→ Data to process
========

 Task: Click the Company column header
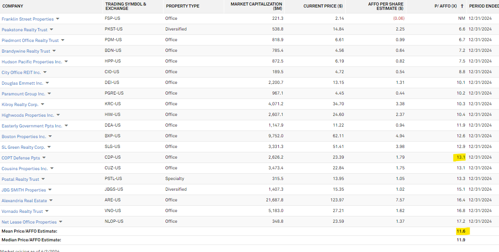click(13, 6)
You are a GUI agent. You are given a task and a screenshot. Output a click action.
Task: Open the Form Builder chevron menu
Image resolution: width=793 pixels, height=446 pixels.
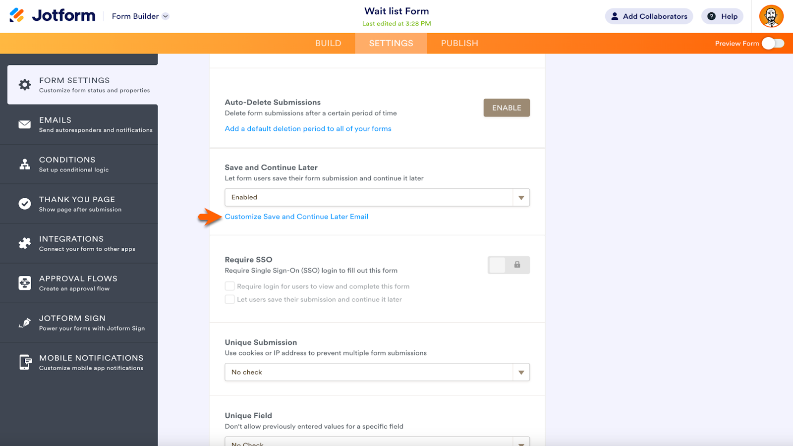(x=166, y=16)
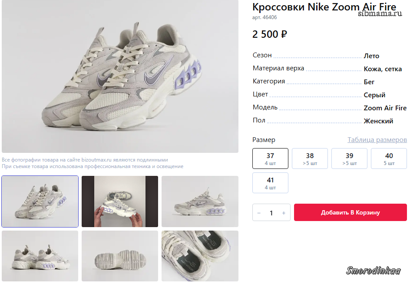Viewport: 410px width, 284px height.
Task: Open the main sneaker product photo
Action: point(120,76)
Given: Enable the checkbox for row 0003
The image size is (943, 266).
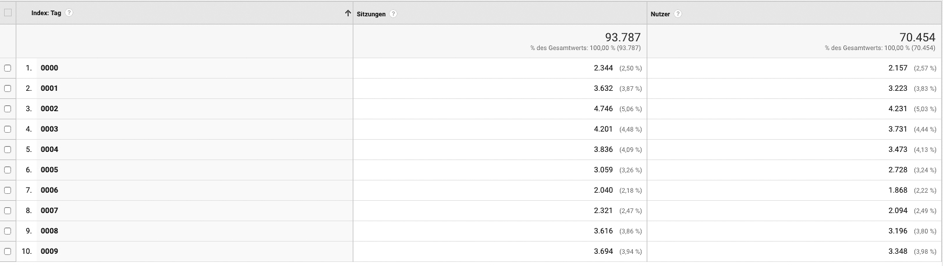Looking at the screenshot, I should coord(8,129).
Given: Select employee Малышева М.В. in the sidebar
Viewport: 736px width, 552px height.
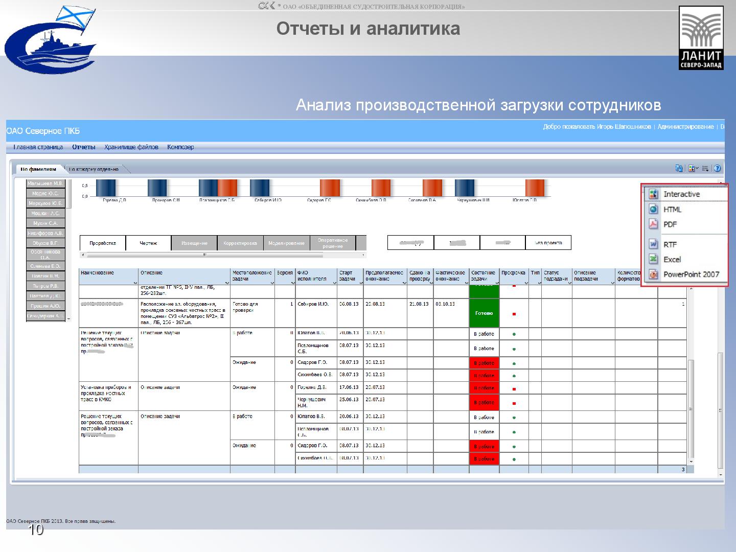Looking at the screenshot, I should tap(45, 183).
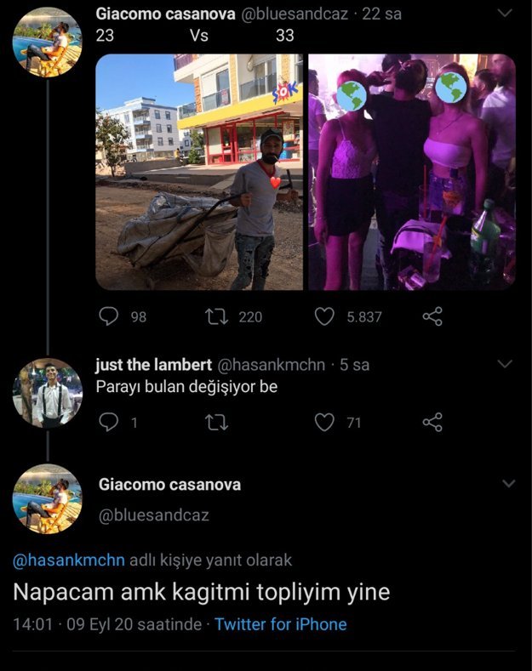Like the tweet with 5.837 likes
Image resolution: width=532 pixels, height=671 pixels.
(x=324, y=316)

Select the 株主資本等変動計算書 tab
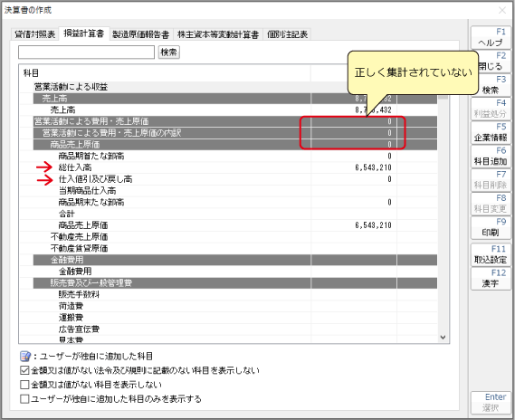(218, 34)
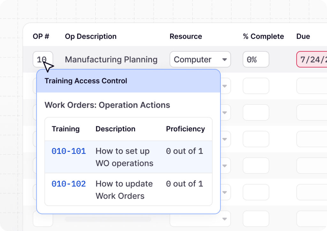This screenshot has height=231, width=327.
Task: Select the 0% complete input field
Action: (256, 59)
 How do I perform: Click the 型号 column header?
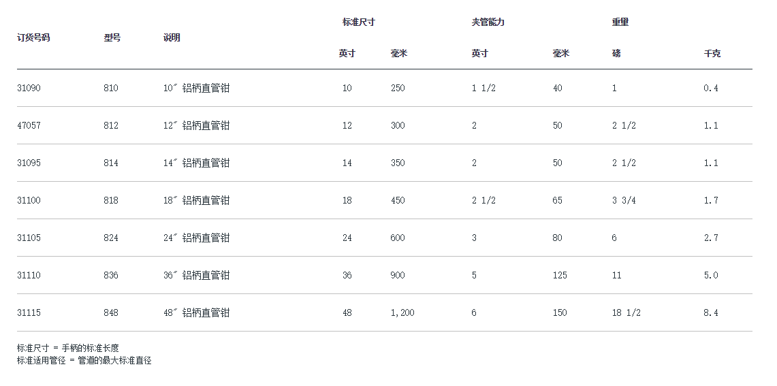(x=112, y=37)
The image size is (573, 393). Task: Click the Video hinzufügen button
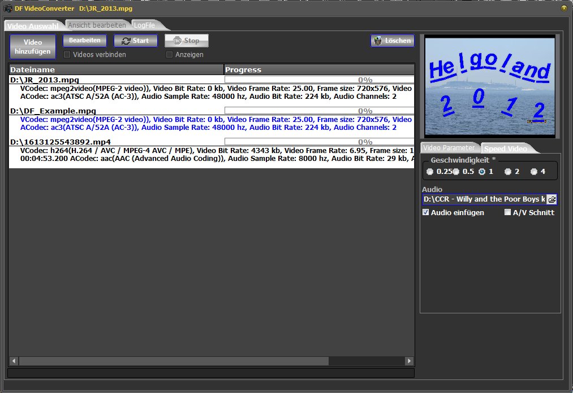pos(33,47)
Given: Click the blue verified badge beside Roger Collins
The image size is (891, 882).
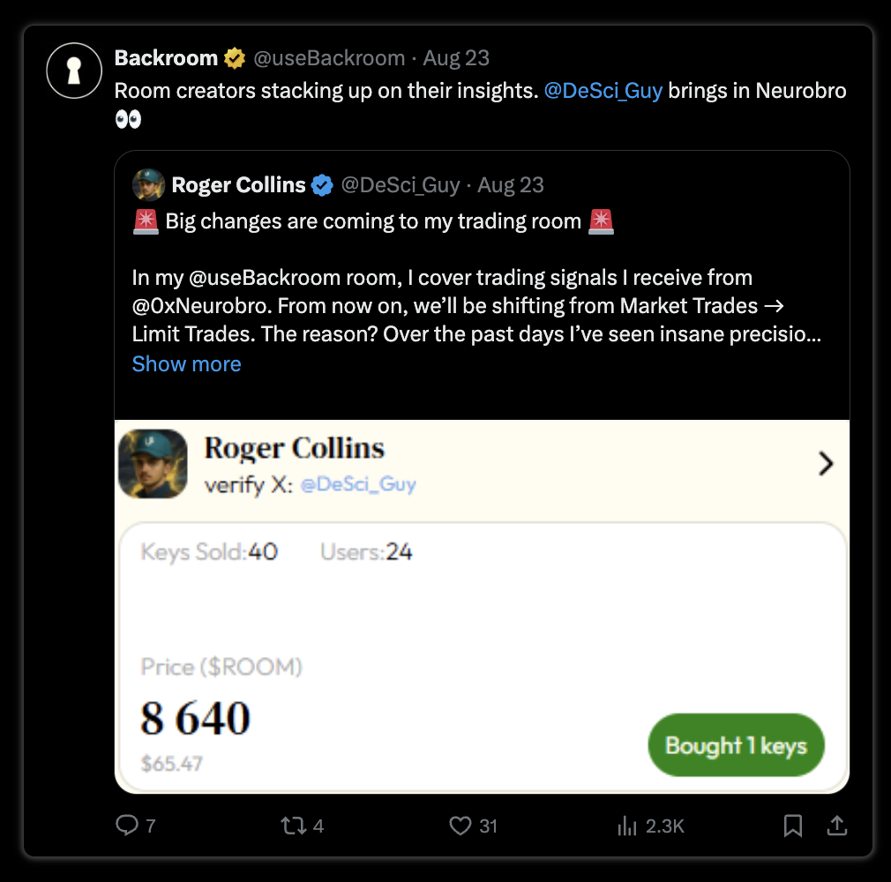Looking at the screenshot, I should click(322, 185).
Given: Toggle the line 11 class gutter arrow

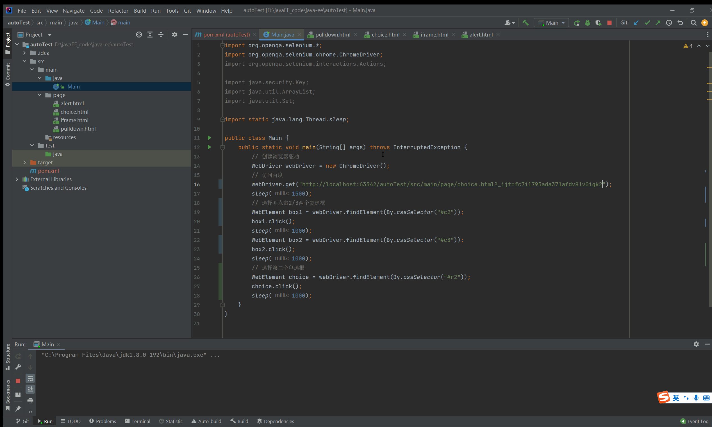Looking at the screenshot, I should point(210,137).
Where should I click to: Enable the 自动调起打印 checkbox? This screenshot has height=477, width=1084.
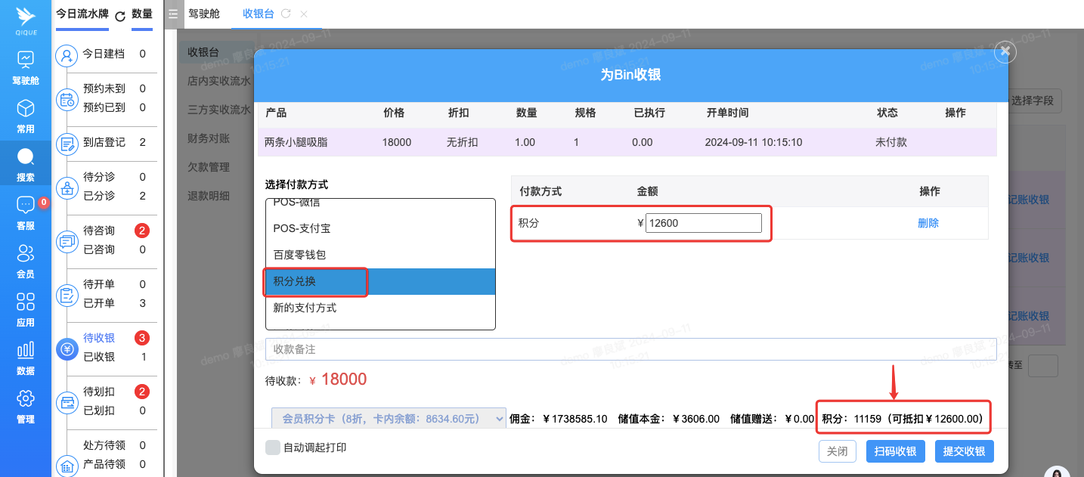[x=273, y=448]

========

→ What to produce
Go back to the line containing "You are a GUI" and output it and every line after it through the end of the records, exactly, but not the pictures.

→ Expected answer
You are a GUI agent. You are given a task and a screenshot. Output a click action.
Task: Open the Form Builder chevron menu
Image resolution: width=793 pixels, height=446 pixels.
(x=166, y=16)
Viewport: 410px width, 284px height.
Task: Open the main sneaker product photo
Action: point(120,76)
Given: Enable the checkbox for row 0003
The image size is (943, 266).
Looking at the screenshot, I should coord(8,129).
Given: Select employee Малышева М.В. in the sidebar
Viewport: 736px width, 552px height.
Looking at the screenshot, I should tap(45, 183).
Like the tweet with 5.837 likes
Image resolution: width=532 pixels, height=671 pixels.
(x=324, y=316)

Select the 株主資本等変動計算書 tab
(218, 34)
This screenshot has height=231, width=327.
Task: Select the 0% complete input field
Action: (256, 59)
 How do I perform: Click the 型号 column header?
(x=112, y=37)
The image size is (573, 393). Task: Click the Video hinzufügen button
pos(33,47)
Given: Click the blue verified badge beside Roger Collins
The image size is (891, 882).
Looking at the screenshot, I should click(322, 185).
Given: Toggle the line 11 class gutter arrow

Looking at the screenshot, I should point(210,137).
Where should I click to: Enable the 自动调起打印 checkbox? This screenshot has height=477, width=1084.
[x=273, y=448]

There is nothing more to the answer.